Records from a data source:
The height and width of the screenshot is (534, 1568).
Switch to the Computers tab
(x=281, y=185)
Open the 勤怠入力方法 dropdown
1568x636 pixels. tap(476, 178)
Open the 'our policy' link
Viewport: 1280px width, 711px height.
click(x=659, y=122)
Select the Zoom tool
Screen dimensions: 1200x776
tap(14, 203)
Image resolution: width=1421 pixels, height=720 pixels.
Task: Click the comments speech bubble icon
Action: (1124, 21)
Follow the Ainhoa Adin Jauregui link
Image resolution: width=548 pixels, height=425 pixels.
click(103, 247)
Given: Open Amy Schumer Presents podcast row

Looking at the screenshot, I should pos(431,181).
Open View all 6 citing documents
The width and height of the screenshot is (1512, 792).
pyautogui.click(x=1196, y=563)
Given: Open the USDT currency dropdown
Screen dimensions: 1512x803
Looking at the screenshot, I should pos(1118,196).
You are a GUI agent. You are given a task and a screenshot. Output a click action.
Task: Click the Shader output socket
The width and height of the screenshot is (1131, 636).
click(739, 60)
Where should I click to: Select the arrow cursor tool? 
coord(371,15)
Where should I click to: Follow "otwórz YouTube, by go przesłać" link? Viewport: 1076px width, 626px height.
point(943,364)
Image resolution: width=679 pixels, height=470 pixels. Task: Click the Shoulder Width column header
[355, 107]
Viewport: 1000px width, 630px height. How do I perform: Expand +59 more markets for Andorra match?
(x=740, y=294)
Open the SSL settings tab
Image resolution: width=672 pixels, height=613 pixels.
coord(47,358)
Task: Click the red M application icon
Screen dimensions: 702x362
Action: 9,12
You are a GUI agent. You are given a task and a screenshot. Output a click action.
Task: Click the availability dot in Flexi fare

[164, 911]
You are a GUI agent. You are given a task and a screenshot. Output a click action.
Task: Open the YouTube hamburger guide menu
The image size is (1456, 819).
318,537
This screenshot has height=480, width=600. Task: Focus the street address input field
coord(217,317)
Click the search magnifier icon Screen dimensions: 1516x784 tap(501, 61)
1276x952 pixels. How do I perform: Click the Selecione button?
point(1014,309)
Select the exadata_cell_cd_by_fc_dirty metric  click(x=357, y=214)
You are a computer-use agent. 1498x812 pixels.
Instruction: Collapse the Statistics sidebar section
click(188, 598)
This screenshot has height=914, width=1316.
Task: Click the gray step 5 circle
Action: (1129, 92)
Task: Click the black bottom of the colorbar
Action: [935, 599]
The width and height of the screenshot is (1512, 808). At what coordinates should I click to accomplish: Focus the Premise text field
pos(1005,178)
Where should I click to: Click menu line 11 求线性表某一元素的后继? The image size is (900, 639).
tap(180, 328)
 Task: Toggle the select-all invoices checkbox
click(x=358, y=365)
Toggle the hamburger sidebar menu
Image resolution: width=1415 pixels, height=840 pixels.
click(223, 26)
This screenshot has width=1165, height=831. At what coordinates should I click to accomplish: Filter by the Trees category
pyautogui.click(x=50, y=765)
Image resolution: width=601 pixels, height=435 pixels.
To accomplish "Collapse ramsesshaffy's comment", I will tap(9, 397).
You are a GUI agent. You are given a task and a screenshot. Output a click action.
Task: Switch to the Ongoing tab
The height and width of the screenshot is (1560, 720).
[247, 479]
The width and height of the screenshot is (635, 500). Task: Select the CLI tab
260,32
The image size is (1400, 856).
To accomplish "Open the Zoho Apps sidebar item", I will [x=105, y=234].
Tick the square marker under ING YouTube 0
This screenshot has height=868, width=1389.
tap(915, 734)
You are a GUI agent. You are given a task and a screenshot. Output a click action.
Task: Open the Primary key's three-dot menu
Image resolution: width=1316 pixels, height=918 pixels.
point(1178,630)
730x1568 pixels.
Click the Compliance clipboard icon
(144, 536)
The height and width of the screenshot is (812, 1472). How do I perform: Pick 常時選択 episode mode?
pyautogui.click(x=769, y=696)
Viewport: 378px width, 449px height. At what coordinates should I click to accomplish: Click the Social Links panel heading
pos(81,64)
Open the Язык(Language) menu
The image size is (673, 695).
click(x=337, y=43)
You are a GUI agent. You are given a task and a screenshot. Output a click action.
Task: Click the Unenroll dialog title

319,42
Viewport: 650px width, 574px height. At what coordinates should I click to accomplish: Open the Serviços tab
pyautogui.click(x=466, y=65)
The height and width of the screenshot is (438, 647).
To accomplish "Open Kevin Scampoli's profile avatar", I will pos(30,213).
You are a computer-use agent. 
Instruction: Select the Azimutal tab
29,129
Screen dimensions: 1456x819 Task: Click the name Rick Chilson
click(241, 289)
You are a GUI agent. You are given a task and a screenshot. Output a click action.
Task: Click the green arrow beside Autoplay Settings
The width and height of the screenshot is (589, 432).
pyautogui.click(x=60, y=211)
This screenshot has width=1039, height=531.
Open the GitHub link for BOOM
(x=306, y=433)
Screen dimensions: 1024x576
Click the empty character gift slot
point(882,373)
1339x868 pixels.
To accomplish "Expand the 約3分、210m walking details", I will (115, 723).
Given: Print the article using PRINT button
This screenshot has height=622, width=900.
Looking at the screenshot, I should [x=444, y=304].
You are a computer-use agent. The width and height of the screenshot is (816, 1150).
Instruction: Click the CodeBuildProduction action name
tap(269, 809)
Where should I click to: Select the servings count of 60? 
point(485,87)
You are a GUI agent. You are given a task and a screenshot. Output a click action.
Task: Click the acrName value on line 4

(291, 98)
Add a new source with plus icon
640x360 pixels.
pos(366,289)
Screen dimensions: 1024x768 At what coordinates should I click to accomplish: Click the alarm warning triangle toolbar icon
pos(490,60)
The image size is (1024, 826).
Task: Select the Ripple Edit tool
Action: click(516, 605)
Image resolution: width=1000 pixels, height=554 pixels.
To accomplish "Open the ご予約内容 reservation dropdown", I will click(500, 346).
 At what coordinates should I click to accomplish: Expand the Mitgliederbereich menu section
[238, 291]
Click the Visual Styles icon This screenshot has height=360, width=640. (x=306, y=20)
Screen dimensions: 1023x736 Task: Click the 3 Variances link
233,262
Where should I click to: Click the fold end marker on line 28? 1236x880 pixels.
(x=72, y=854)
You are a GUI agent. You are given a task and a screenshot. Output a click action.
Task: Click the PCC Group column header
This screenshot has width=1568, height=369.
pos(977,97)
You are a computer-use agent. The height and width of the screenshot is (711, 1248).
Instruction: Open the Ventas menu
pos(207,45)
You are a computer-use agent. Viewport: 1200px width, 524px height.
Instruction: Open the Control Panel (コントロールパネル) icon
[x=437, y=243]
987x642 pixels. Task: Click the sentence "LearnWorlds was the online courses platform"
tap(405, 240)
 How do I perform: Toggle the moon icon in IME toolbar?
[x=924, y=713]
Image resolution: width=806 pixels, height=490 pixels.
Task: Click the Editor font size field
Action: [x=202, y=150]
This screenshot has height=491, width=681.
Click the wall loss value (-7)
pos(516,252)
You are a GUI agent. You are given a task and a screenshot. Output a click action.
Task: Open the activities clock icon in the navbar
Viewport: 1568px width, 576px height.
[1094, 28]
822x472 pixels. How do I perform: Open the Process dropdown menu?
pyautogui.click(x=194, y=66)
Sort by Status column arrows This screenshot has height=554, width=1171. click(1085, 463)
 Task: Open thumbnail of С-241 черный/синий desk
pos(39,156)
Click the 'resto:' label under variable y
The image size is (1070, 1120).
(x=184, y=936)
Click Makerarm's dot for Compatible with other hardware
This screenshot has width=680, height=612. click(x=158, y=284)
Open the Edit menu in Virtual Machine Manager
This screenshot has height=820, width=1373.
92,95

▶ _Exercise directions_:
Give the data back exactly as it stands.

▶ _Answer to this task_:
The height and width of the screenshot is (534, 1568).
Switch to the Computers tab
(x=281, y=185)
Open the 勤怠入力方法 dropdown
1568x636 pixels. tap(476, 178)
Open the 'our policy' link
Viewport: 1280px width, 711px height.
click(x=659, y=122)
Select the Zoom tool
Screen dimensions: 1200x776
tap(14, 203)
Image resolution: width=1421 pixels, height=720 pixels.
Task: Click the comments speech bubble icon
Action: (1124, 21)
Follow the Ainhoa Adin Jauregui link
Image resolution: width=548 pixels, height=425 pixels.
click(103, 247)
Given: Open Amy Schumer Presents podcast row

Looking at the screenshot, I should pos(431,181).
Open View all 6 citing documents
The width and height of the screenshot is (1512, 792).
pyautogui.click(x=1196, y=563)
Given: Open the USDT currency dropdown
Screen dimensions: 1512x803
Looking at the screenshot, I should pos(1118,196).
You are a GUI agent. You are given a task and a screenshot. Output a click action.
Task: Click the Shader output socket
The width and height of the screenshot is (1131, 636).
click(739, 60)
Where should I click to: Select the arrow cursor tool? 
coord(371,15)
Where should I click to: Follow "otwórz YouTube, by go przesłać" link? Viewport: 1076px width, 626px height.
point(943,364)
Image resolution: width=679 pixels, height=470 pixels. Task: Click the Shoulder Width column header
[355, 107]
Viewport: 1000px width, 630px height. How do I perform: Expand +59 more markets for Andorra match?
(x=740, y=294)
Open the SSL settings tab
Image resolution: width=672 pixels, height=613 pixels.
coord(47,358)
Task: Click the red M application icon
Screen dimensions: 702x362
Action: 9,12
You are a GUI agent. You are given a task and a screenshot. Output a click action.
Task: Click the availability dot in Flexi fare

[164, 911]
You are a GUI agent. You are given a task and a screenshot. Output a click action.
Task: Open the YouTube hamburger guide menu
The image size is (1456, 819).
318,537
This screenshot has height=480, width=600. Task: Focus the street address input field
coord(217,317)
Click the search magnifier icon Screen dimensions: 1516x784 tap(501, 61)
1276x952 pixels. How do I perform: Click the Selecione button?
point(1014,309)
Select the exadata_cell_cd_by_fc_dirty metric  click(x=357, y=214)
You are a computer-use agent. 1498x812 pixels.
Instruction: Collapse the Statistics sidebar section
click(188, 598)
This screenshot has height=914, width=1316.
Task: Click the gray step 5 circle
Action: (1129, 92)
Task: Click the black bottom of the colorbar
Action: [935, 599]
The width and height of the screenshot is (1512, 808). At what coordinates should I click to accomplish: Focus the Premise text field
pos(1005,178)
Where should I click to: Click menu line 11 求线性表某一元素的后继? The image size is (900, 639).
tap(180, 328)
 Task: Toggle the select-all invoices checkbox
click(x=358, y=365)
Toggle the hamburger sidebar menu
Image resolution: width=1415 pixels, height=840 pixels.
click(223, 26)
This screenshot has width=1165, height=831. At what coordinates should I click to accomplish: Filter by the Trees category
pyautogui.click(x=50, y=765)
Image resolution: width=601 pixels, height=435 pixels.
To accomplish "Collapse ramsesshaffy's comment", I will tap(9, 397).
You are a GUI agent. You are given a task and a screenshot. Output a click action.
Task: Switch to the Ongoing tab
The height and width of the screenshot is (1560, 720).
[247, 479]
The width and height of the screenshot is (635, 500). Task: Select the CLI tab
260,32
The image size is (1400, 856).
To accomplish "Open the Zoho Apps sidebar item", I will [x=105, y=234].
Tick the square marker under ING YouTube 0
This screenshot has height=868, width=1389.
tap(915, 734)
You are a GUI agent. You are given a task and a screenshot. Output a click action.
Task: Open the Primary key's three-dot menu
Image resolution: width=1316 pixels, height=918 pixels.
point(1178,630)
730x1568 pixels.
Click the Compliance clipboard icon
(144, 536)
The height and width of the screenshot is (812, 1472). How do I perform: Pick 常時選択 episode mode?
pyautogui.click(x=769, y=696)
Viewport: 378px width, 449px height. At what coordinates should I click to accomplish: Click the Social Links panel heading
pos(81,64)
Open the Язык(Language) menu
The image size is (673, 695).
click(x=337, y=43)
You are a GUI agent. You are given a task and a screenshot. Output a click action.
Task: Click the Unenroll dialog title

319,42
Viewport: 650px width, 574px height. At what coordinates should I click to accomplish: Open the Serviços tab
pyautogui.click(x=466, y=65)
The height and width of the screenshot is (438, 647).
To accomplish "Open Kevin Scampoli's profile avatar", I will pos(30,213).
You are a computer-use agent. 
Instruction: Select the Azimutal tab
29,129
Screen dimensions: 1456x819 Task: Click the name Rick Chilson
click(241, 289)
You are a GUI agent. You are given a task and a screenshot. Output a click action.
Task: Click the green arrow beside Autoplay Settings
The width and height of the screenshot is (589, 432).
pyautogui.click(x=60, y=211)
This screenshot has width=1039, height=531.
Open the GitHub link for BOOM
(x=306, y=433)
Screen dimensions: 1024x576
Click the empty character gift slot
point(882,373)
1339x868 pixels.
To accomplish "Expand the 約3分、210m walking details", I will (115, 723).
Given: Print the article using PRINT button
This screenshot has height=622, width=900.
Looking at the screenshot, I should [x=444, y=304].
You are a computer-use agent. The width and height of the screenshot is (816, 1150).
Instruction: Click the CodeBuildProduction action name
tap(269, 809)
Where should I click to: Select the servings count of 60? 
point(485,87)
You are a GUI agent. You are given a task and a screenshot. Output a click action.
Task: Click the acrName value on line 4

(291, 98)
Add a new source with plus icon
640x360 pixels.
pos(366,289)
Screen dimensions: 1024x768 At what coordinates should I click to accomplish: Click the alarm warning triangle toolbar icon
pos(490,60)
The image size is (1024, 826).
Task: Select the Ripple Edit tool
Action: click(516, 605)
Image resolution: width=1000 pixels, height=554 pixels.
To accomplish "Open the ご予約内容 reservation dropdown", I will click(500, 346).
 At what coordinates should I click to accomplish: Expand the Mitgliederbereich menu section
[238, 291]
Click the Visual Styles icon This screenshot has height=360, width=640. (x=306, y=20)
Screen dimensions: 1023x736 Task: Click the 3 Variances link
233,262
Where should I click to: Click the fold end marker on line 28? 1236x880 pixels.
(x=72, y=854)
You are a GUI agent. You are given a task and a screenshot. Output a click action.
Task: Click the PCC Group column header
This screenshot has width=1568, height=369.
pos(977,97)
You are a computer-use agent. The height and width of the screenshot is (711, 1248).
Instruction: Open the Ventas menu
pos(207,45)
You are a computer-use agent. Viewport: 1200px width, 524px height.
Instruction: Open the Control Panel (コントロールパネル) icon
[x=437, y=243]
987x642 pixels. Task: Click the sentence "LearnWorlds was the online courses platform"
tap(405, 240)
 How do I perform: Toggle the moon icon in IME toolbar?
[x=924, y=713]
Image resolution: width=806 pixels, height=490 pixels.
Task: Click the Editor font size field
Action: [x=202, y=150]
This screenshot has height=491, width=681.
Click the wall loss value (-7)
pos(516,252)
You are a GUI agent. You are given a task and a screenshot. Output a click action.
Task: Open the activities clock icon in the navbar
Viewport: 1568px width, 576px height.
[1094, 28]
822x472 pixels. How do I perform: Open the Process dropdown menu?
pyautogui.click(x=194, y=66)
Sort by Status column arrows This screenshot has height=554, width=1171. click(1085, 463)
 Task: Open thumbnail of С-241 черный/синий desk
pos(39,156)
Click the 'resto:' label under variable y
The image size is (1070, 1120).
(x=184, y=936)
Click Makerarm's dot for Compatible with other hardware
This screenshot has width=680, height=612. click(x=158, y=284)
Open the Edit menu in Virtual Machine Manager
This screenshot has height=820, width=1373.
92,95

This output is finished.